15 minute read · April 30, 2025

What’s New in Apache Iceberg Format Version 3?

Alex Merced

Alex Merced · Head of DevRel, Dremio

Pick up a free copy of Apache Iceberg: The Definitive Guide and an Early Release copy of Apache Polaris: The Defintivie Guide.

Apache Iceberg has rapidly become a cornerstone of modern data lake architecture, offering robust support for large-scale analytics with features like schema evolution, ACID transactions, and time travel. Since its inception, Iceberg has evolved through different format versions, each introducing new capabilities to meet the demands of modern data workloads.

The first two format versions, V1 and V2, laid a strong foundation. V1 introduced a metadata-driven approach that eliminated reliance on file system directories, while V2 expanded functionality with row-level deletes, enabling support for incremental updates and streaming pipelines.

Now, with the introduction of format version 3, Iceberg pushes the boundaries even further. V3 is designed to support more diverse and complex data types, offer greater control over schema evolution, and deliver performance enhancements suited for large-scale, high-concurrency environments. This blog explores the key differences between V1, V2, and the new V3, highlighting what makes V3 a significant step forward in Iceberg's evolution.

A Quick Recap of Iceberg V1 and V2

Before diving into the new capabilities introduced in version 3, it’s important to understand the foundation built by the first two format versions of Apache Iceberg. Each version has progressively expanded the functionality of the table format, keeping compatibility and performance at the core.

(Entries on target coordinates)

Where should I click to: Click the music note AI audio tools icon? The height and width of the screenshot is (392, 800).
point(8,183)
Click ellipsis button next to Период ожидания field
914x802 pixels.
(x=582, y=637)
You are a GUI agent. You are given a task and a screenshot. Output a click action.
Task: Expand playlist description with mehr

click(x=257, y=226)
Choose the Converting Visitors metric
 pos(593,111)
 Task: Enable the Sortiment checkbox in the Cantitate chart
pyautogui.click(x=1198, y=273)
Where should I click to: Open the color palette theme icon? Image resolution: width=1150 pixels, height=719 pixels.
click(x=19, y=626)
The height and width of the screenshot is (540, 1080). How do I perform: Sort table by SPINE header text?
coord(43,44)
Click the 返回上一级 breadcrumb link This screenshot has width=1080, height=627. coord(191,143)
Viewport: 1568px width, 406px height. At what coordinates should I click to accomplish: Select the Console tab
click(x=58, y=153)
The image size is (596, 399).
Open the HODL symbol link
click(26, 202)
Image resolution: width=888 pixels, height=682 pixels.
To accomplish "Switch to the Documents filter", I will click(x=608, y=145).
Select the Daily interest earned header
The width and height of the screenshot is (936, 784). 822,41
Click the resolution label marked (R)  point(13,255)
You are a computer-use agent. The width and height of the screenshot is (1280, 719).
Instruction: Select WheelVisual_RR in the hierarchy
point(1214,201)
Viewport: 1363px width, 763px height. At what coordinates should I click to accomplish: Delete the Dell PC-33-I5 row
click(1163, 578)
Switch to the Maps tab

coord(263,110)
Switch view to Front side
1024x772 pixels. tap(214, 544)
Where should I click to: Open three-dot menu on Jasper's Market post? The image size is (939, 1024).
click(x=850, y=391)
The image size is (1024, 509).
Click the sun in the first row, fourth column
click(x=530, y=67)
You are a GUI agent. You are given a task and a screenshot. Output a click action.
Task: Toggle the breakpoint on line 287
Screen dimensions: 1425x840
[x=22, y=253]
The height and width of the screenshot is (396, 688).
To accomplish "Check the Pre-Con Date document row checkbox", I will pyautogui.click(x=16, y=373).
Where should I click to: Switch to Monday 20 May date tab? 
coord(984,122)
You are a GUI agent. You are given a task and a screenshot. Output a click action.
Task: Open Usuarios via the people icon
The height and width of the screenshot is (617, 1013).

> **Short task 1**
Reproduce the Iceberg article passage that begins at the words "The first two format versions, V1" and stops after "and streaming pipelines.", renaming "row-level deletes" to "record-level deletes" wherever it occurs.
> **Short task 2**
According to the Iceberg article, V1's metadata-driven approach eliminated reliance on what?
> **Short task 3**
Continue the Iceberg article from its last sentence.
The entries are separate material with no connection to the Iceberg article.

> **Written reply 1**
The first two format versions, V1 and V2, laid a strong foundation. V1 introduced a metadata-driven approach that eliminated reliance on file system directories, while V2 expanded functionality with record-level deletes, enabling support for incremental updates and streaming pipelines.

> **Written reply 2**
File system directories.

> **Written reply 3**
Iceberg V1 – Foundation for Analytical Tables

The initial format version focused on building a stable, scalable structure for large analytical workloads. Key features included:

  • Use of immutable file formats like Parquet, Avro, and ORC
  • Snapshot-based isolation and time travel support
  • Schema evolution with safe column additions and renames
  • Explicit tracking of data files through manifests and metadata files

V1 allowed query engines to read large datasets consistently without relying on brittle file system conventions.

Iceberg V2 – Enabling Row-Level Deletes

Version 2 introduced the ability to handle mutable operations more efficiently, especially for use cases like change data capture and streaming ingestion.

  • Row-level deletes were supported via delete files (position and equality deletes)
  • Writers were required to follow stricter validation rules
  • The specification introduced sequence numbers to maintain operation ordering
  • Improved support for merge-on-read semantics

With these changes, V2 made Iceberg more suitable for dynamic workloads and real-time data updates.

What’s New in Iceberg V3

Apache Iceberg format version 3 introduces a set of capabilities aimed at enhancing flexibility, performance, and expressiveness in data modeling. While V1 and V2 focused on stability and row-level operations, V3 is about expanding the format to accommodate more complex use cases and data types.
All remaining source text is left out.